Exercise instructions
Swap "Describe" for "Identify" in every row from the start through the line containing "coordinates (163, 50).", and give back only those lines with everything else unchanged.

[Exercise material — start]

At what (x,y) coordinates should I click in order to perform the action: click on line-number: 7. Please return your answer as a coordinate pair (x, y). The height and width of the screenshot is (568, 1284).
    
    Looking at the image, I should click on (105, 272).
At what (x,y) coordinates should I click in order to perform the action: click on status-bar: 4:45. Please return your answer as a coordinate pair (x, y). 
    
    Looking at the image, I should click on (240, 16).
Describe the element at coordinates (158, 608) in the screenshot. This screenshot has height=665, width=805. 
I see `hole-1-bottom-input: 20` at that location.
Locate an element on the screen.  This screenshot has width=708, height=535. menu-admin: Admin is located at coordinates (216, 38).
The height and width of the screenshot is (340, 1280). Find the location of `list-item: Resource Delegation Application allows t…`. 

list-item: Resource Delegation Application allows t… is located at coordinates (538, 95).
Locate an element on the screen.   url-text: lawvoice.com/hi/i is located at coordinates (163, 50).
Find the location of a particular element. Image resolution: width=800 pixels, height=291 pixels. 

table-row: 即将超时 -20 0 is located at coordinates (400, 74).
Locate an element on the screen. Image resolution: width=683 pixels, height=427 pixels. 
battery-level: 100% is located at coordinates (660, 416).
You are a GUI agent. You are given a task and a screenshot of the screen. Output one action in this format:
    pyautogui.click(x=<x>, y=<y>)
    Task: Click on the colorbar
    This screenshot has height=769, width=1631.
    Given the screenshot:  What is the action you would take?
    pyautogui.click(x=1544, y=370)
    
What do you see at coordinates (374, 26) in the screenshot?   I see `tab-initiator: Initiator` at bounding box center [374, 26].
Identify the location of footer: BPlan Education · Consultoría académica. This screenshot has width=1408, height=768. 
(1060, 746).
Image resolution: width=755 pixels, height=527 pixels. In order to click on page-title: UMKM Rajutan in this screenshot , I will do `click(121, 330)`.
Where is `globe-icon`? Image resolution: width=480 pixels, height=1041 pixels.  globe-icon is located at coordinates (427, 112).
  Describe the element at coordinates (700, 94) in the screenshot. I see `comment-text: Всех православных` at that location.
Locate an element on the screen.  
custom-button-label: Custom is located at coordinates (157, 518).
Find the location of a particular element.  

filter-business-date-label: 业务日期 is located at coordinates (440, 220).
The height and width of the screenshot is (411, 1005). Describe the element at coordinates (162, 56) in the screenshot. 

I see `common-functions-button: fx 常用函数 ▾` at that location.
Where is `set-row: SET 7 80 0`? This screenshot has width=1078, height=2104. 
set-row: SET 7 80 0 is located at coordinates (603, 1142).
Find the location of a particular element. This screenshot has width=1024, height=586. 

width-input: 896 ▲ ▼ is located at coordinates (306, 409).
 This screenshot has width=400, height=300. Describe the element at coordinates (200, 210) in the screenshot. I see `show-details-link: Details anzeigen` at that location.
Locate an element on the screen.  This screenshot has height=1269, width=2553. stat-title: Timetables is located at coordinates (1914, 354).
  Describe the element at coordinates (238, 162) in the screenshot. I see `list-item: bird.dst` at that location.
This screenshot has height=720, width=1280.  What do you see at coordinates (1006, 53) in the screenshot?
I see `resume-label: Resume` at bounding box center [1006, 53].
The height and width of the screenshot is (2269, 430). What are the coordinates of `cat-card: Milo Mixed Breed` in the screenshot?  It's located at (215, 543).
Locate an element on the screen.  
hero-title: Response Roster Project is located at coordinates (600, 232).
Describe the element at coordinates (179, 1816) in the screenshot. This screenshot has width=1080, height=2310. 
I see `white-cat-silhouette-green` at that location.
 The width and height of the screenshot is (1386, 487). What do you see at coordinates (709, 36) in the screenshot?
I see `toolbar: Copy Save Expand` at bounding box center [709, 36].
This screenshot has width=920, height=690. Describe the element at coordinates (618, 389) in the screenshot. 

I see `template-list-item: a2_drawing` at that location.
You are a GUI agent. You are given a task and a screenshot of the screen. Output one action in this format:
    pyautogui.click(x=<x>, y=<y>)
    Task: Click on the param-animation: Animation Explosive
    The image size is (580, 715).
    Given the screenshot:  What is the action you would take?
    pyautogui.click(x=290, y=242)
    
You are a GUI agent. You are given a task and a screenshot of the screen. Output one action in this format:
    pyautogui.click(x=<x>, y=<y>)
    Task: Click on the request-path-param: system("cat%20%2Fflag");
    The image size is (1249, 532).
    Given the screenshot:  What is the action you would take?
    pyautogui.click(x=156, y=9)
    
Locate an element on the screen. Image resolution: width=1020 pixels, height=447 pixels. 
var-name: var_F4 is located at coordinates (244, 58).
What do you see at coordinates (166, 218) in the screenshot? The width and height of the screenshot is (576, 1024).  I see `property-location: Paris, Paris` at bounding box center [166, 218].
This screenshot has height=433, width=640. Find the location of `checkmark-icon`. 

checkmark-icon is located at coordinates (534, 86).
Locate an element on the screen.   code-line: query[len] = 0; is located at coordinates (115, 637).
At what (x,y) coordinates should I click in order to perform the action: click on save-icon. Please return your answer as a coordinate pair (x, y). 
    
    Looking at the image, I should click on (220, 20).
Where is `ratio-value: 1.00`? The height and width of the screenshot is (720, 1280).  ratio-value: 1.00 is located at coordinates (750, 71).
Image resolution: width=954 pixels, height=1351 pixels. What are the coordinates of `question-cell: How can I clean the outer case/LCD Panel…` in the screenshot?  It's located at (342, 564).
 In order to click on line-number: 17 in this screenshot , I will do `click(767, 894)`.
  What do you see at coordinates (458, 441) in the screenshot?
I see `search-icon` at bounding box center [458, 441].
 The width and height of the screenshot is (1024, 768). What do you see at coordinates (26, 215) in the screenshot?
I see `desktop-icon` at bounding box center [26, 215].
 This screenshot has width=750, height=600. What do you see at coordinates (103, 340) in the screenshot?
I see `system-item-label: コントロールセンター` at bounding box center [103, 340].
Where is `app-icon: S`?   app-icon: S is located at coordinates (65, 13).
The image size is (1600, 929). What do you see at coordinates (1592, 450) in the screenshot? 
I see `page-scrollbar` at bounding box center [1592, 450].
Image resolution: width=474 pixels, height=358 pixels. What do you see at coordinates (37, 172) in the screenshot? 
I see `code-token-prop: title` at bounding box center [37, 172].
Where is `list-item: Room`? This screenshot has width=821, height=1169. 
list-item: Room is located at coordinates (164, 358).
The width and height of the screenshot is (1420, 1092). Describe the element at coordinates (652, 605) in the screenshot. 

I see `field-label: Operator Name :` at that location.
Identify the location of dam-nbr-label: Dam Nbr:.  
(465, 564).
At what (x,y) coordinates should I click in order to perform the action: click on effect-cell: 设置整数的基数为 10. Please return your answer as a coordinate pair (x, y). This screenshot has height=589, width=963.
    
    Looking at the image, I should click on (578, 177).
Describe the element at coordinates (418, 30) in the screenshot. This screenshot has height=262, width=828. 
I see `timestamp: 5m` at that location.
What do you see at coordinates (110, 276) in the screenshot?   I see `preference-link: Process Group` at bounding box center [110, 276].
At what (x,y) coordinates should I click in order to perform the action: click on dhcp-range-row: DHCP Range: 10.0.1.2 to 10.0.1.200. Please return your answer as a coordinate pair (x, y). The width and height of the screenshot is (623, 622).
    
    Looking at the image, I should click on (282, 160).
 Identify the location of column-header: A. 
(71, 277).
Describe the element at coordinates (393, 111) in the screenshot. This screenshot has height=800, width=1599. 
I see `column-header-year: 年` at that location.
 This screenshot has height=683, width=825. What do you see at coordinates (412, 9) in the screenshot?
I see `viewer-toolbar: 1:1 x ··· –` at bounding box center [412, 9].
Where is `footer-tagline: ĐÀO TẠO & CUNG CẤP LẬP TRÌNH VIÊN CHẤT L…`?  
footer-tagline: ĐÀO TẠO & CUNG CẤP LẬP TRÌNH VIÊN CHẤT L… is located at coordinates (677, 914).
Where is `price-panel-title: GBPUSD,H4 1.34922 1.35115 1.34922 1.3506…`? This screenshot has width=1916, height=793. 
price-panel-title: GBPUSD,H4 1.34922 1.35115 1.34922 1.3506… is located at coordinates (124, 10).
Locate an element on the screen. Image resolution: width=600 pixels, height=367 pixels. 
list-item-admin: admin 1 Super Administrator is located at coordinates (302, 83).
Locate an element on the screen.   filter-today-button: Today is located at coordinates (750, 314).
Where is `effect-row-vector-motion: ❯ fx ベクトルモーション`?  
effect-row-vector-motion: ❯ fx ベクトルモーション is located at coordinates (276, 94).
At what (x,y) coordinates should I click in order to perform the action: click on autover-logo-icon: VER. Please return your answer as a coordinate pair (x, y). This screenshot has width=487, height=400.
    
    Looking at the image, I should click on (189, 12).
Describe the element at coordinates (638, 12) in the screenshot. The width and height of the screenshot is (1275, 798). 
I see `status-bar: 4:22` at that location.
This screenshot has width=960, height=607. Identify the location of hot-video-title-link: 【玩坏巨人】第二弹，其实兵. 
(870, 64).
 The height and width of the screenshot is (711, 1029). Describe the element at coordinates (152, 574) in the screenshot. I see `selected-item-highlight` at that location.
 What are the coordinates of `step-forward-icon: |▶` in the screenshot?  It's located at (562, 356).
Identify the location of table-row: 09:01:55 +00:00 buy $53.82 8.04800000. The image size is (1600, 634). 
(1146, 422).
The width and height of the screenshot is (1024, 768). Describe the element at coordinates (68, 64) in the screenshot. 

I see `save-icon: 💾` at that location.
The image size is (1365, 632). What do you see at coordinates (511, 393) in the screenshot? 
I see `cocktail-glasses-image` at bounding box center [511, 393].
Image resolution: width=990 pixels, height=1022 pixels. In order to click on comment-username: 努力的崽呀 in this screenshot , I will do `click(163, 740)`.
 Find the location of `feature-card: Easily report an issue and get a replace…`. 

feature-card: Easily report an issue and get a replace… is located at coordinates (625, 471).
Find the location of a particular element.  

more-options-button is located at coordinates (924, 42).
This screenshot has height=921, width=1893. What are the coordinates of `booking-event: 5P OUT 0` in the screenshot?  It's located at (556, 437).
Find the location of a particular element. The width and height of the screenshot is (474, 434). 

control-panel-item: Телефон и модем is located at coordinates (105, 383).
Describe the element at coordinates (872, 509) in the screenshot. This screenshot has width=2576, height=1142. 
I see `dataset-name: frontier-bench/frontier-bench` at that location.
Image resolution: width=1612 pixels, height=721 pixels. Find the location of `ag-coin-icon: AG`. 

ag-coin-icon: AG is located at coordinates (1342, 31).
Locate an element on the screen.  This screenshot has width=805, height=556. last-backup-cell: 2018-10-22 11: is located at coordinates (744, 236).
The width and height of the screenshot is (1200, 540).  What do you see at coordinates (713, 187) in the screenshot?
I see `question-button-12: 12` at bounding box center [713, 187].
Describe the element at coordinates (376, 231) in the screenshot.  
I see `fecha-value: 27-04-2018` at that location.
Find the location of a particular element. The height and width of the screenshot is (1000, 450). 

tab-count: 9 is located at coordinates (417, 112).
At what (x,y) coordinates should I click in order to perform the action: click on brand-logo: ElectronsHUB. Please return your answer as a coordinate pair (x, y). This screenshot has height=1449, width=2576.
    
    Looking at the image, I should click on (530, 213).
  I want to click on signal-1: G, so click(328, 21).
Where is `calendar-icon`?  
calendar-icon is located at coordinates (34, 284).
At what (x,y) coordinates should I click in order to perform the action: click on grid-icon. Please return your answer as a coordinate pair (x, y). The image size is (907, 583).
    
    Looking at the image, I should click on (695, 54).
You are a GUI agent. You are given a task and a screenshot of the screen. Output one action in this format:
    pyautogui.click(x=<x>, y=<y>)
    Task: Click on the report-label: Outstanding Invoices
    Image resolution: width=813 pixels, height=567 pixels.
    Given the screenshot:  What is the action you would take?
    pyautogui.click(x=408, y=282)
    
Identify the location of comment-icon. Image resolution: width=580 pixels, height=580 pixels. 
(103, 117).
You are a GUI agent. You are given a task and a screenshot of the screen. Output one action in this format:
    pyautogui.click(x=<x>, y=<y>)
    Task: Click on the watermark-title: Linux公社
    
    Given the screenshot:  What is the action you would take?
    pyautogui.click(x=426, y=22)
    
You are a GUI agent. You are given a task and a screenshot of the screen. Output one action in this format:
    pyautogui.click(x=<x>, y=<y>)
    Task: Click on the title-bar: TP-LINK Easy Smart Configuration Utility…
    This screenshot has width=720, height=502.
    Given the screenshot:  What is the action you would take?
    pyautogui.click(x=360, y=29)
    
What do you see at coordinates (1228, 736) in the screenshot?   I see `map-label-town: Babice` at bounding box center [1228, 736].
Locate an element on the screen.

[Exercise material — finish]

Solution to this exercise
At what (x,y) coordinates should I click in order to perform the action: click on line-number: 7. Please return your answer as a coordinate pair (x, y). The height and width of the screenshot is (568, 1284).
    
    Looking at the image, I should click on (105, 272).
At what (x,y) coordinates should I click in order to perform the action: click on status-bar: 4:45. Please return your answer as a coordinate pair (x, y). 
    
    Looking at the image, I should click on (240, 16).
Identify the element at coordinates (158, 608) in the screenshot. This screenshot has height=665, width=805. 
I see `hole-1-bottom-input: 20` at that location.
Locate an element on the screen.  This screenshot has width=708, height=535. menu-admin: Admin is located at coordinates (216, 38).
The height and width of the screenshot is (340, 1280). Find the location of `list-item: Resource Delegation Application allows t…`. 

list-item: Resource Delegation Application allows t… is located at coordinates (538, 95).
Locate an element on the screen.   url-text: lawvoice.com/hi/i is located at coordinates (163, 50).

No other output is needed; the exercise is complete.